The story is much broader than that. Fidel was also the liberator of his
country from a military dictatorship which had sold Cuban casinos to the Mafia
[0] and swaths of Cuban agricultural land to the United Fruit Company. [1]

In that context, Castro was certainly not the tyrant.

History is nuanced. Look below the surface.

[0]
[https://en.wikipedia.org/wiki/Meyer_Lansky#Cuba](https://en.wikipedia.org/wiki/Meyer_Lansky#Cuba)

[1]
[https://en.wikipedia.org/wiki/United_Fruit_Company#Cuba](https://en.wikipedia.org/wiki/United_Fruit_Company#Cuba)

------
encoderer
My Father in Law had dinner with Fidel 10-15 years ago on a trade delegation.
One of his colleagues had a little too much to drink and over cigars he turned
to Castro and said 'I have to ask. A lot of people in my country think Cuba
might have been involved in the assassination of JFK. What do you think about
that?'

The room goes totally silent. All eyes on Castro and his bodyguards lining the
walls. He says 'when the missiles were removed, the US vowed not to invade
Cuba. I would've been a fool to do anything that would give the US the desire
and moral high ground to break that promise. Nothing could come from killing
Kennedy that would justify such a risk for Cuba'.

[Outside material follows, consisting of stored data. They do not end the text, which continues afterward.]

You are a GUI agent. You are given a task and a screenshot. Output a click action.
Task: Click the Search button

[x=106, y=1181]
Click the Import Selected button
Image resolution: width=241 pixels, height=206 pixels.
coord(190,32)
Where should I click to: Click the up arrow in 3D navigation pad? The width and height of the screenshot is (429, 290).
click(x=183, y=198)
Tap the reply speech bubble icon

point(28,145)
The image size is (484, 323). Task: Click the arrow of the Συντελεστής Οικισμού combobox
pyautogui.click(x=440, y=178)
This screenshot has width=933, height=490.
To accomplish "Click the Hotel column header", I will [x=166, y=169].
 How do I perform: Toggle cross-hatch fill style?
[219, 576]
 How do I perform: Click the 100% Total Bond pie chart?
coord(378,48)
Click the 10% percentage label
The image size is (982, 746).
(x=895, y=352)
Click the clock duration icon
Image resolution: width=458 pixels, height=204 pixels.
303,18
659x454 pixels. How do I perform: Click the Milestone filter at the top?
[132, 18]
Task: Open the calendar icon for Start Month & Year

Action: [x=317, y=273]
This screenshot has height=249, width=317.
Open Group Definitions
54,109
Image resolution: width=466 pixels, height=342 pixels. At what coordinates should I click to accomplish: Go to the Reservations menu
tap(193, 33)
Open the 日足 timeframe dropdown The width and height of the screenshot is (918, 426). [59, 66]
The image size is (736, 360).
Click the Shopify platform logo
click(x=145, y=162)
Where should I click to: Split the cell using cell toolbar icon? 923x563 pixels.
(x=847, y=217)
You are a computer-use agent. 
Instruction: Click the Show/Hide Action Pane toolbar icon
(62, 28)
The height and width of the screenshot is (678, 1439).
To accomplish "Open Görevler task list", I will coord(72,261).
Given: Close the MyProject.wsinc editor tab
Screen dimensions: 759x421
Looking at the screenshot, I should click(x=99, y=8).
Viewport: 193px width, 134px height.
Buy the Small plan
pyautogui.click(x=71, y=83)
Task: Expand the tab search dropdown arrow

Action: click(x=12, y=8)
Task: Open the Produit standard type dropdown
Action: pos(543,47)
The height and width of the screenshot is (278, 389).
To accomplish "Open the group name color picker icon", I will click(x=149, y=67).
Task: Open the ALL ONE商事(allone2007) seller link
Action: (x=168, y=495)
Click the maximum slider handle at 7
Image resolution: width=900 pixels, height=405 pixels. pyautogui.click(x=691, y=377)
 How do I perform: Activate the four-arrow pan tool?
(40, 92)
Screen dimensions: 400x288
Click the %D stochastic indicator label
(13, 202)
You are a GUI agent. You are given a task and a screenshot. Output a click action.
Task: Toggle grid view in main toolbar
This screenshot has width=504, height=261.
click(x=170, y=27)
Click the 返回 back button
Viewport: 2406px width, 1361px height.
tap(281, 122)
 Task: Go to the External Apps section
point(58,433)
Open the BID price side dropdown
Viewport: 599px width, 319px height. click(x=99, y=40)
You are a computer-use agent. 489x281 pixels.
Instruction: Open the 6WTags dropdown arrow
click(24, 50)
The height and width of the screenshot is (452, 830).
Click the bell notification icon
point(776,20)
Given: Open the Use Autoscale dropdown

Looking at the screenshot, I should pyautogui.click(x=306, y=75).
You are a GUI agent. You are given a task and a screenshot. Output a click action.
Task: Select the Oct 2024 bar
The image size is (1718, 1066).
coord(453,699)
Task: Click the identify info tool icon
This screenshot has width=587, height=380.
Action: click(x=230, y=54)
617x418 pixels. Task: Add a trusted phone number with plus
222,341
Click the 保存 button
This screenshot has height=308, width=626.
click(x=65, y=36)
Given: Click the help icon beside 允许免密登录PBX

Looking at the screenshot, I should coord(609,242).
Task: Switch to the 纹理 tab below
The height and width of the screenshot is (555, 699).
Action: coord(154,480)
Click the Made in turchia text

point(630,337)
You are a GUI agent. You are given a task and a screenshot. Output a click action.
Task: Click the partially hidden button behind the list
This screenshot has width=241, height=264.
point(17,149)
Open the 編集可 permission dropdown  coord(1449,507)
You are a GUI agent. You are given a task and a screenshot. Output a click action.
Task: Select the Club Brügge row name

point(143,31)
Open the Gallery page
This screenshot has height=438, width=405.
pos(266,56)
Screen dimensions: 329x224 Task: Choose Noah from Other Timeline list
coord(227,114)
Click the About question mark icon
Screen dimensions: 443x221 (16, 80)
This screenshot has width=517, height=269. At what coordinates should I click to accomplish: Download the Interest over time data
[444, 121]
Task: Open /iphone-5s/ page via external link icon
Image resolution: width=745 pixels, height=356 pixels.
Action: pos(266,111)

The remarkable part, I'm told, is that he laughed it off and the revelry
continued.

------
zymhan
This feels like one more end of an era. Though I wonder if the opening of
relations between the US and Cuba might have been the end of that era.

In any case, Fidel lived long enough to see the American overreaction through
most of it's shelf life.

------
partycoder
Most Cubans do not support the Castro dictators. Only party members do, and
they have a lot of privileges compared to the general population.

People live in very basic conditions under constant surveillance. Phone lines,
Internet connections, etc. are monitored.

Most cars and electronics are still from the 50s, from the Batista era, and
are repaired with homemade parts.

People can study for free, but there are no job opportunities, so you can see
architects sweeping the streets and physicians driving cabs.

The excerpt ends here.